[WHAT THIS TASK INVOLVES]:
The lines running from the one that contains "CITYNIX (26, 2245)" to the end of the records below are what to reproduce, exactly and without pictures.

[MATERIAL TO PROCESS]:
/---

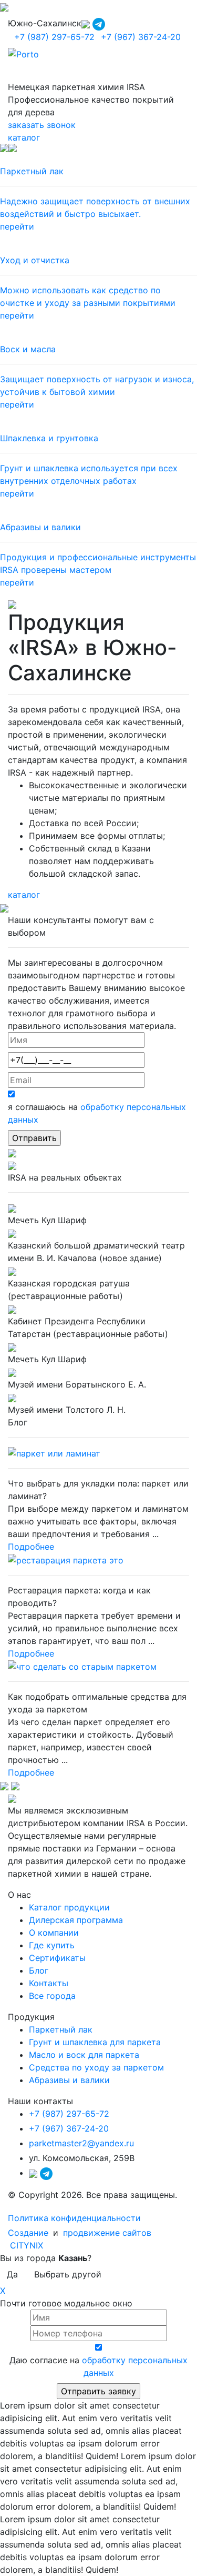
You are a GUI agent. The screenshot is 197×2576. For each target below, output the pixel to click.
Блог (38, 1970)
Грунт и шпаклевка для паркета (95, 2042)
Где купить (52, 1945)
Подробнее (31, 1546)
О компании (54, 1932)
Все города (52, 1995)
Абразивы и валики (69, 2080)
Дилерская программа (76, 1920)
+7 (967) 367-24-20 (141, 37)
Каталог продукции (69, 1907)
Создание (29, 2232)
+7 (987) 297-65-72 (54, 37)
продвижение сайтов (107, 2232)
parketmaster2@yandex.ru (81, 2143)
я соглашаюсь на (97, 1113)
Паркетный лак (60, 2029)
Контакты (48, 1983)
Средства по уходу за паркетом (96, 2067)
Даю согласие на (98, 2366)
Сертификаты (57, 1958)
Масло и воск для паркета (84, 2054)
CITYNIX (26, 2245)
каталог (24, 137)
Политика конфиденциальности (74, 2218)
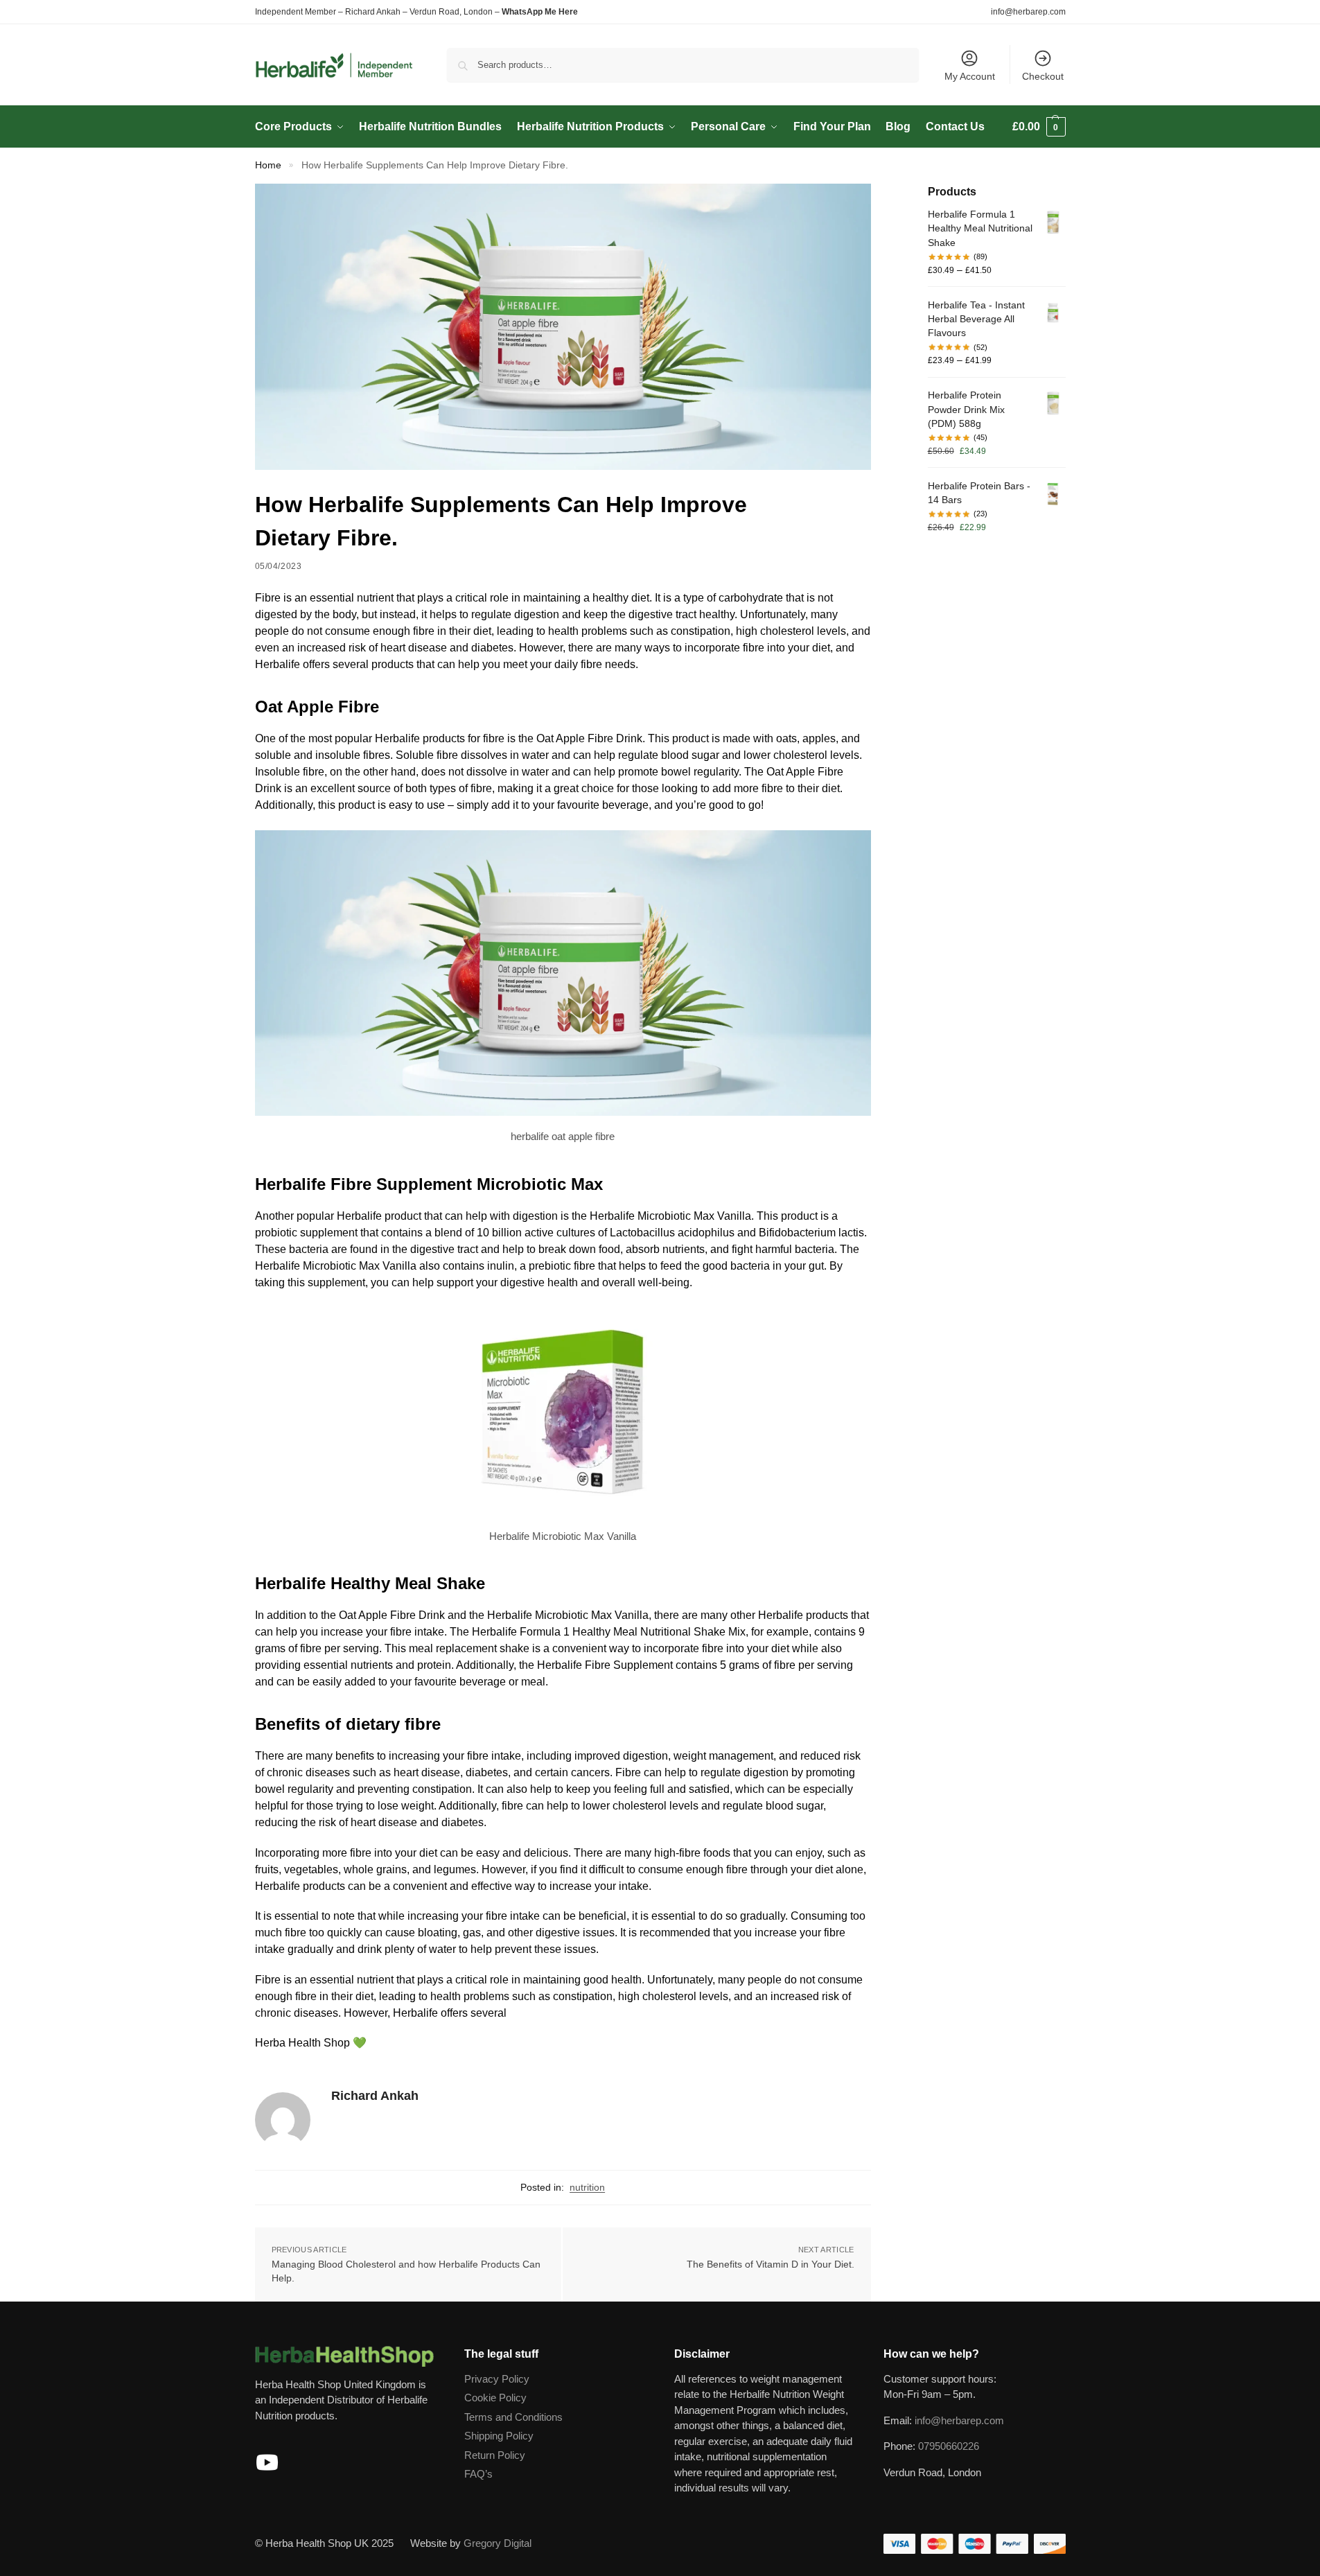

\---

[RESULT BELOW]:
CITYNIX (26, 2245)
каталог (24, 137)
Политика конфиденциальности (74, 2218)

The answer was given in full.